Goal of the exercise:
Identify each line in the records below that contains the word "Open", treating uppercase and lowercase as different, and copy those lines.

%%

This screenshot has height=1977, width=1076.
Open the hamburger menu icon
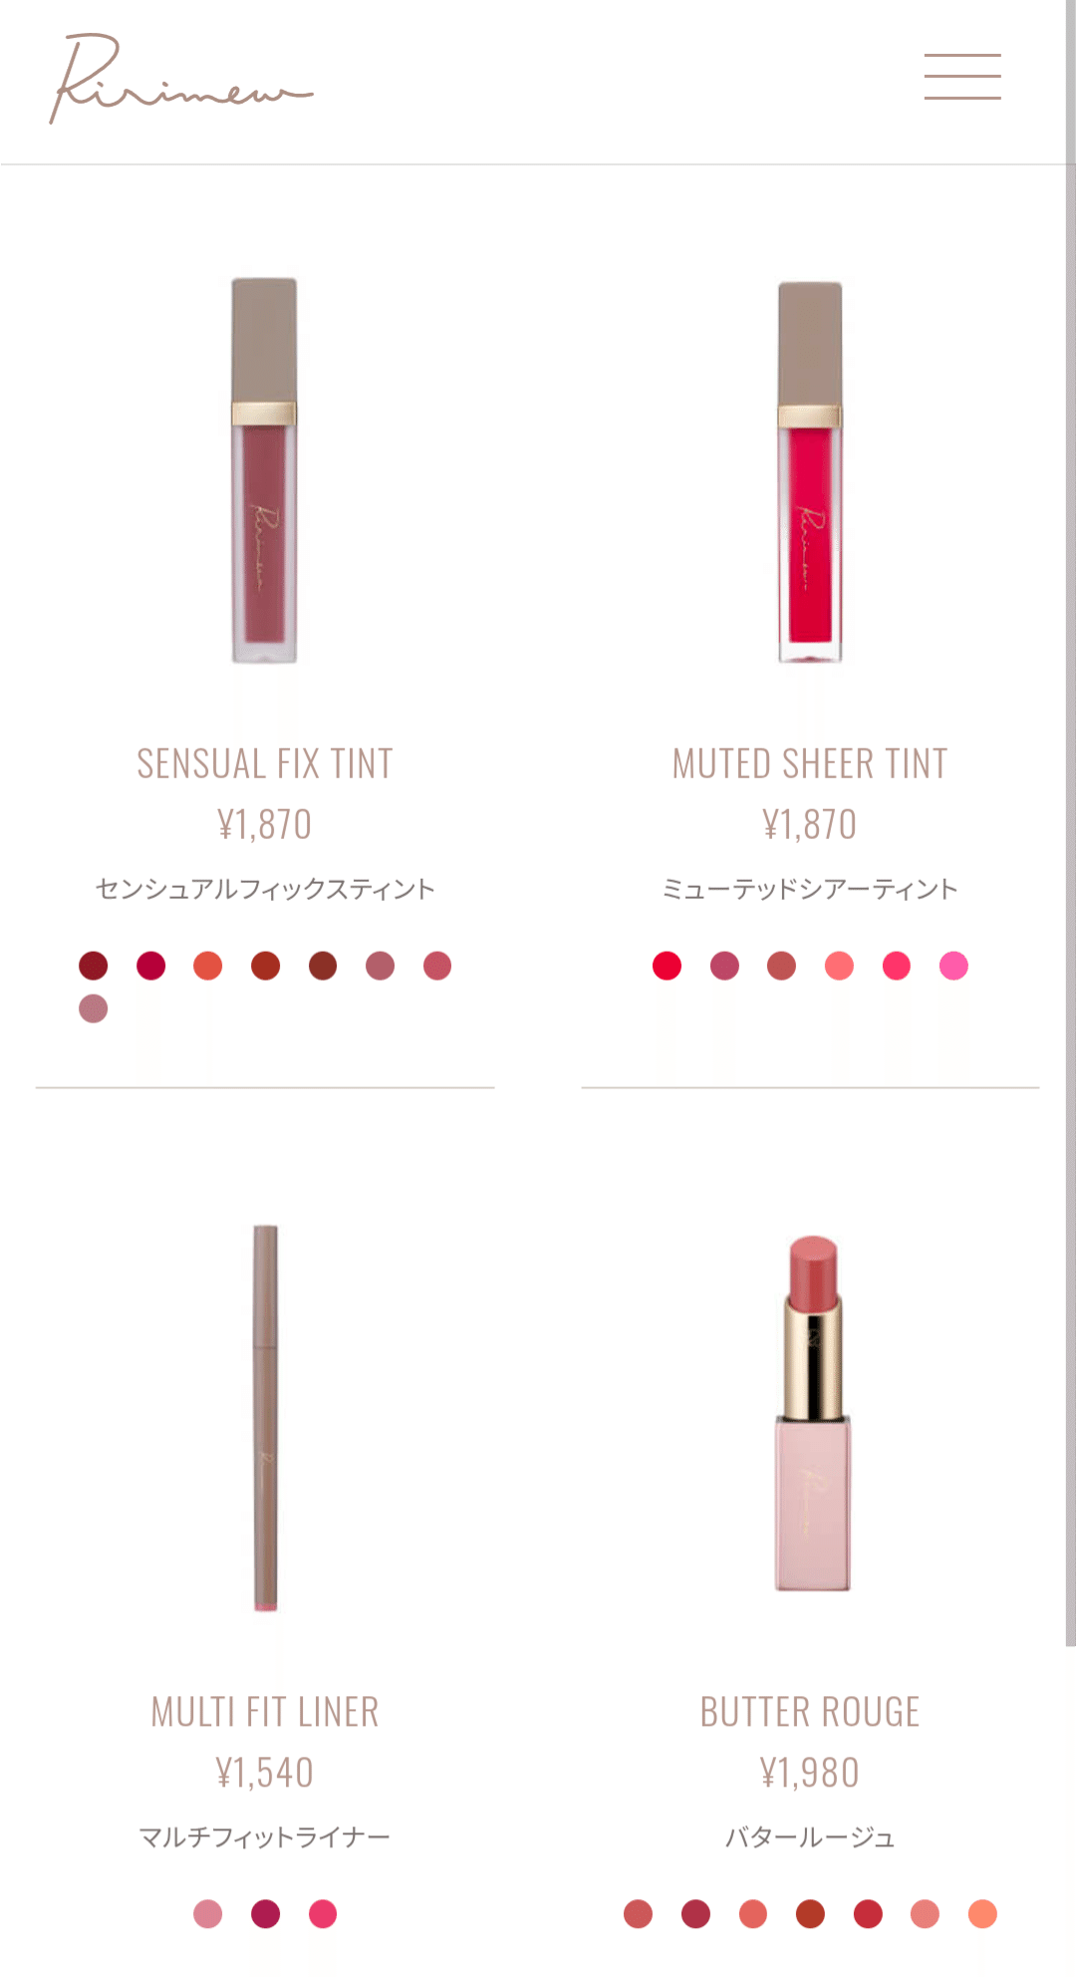click(962, 77)
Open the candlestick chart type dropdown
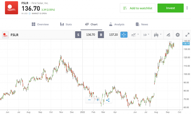The image size is (191, 114). pos(158,35)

%%

Response to the exercise:
Open the hamburger menu icon
Open the candlestick chart type dropdown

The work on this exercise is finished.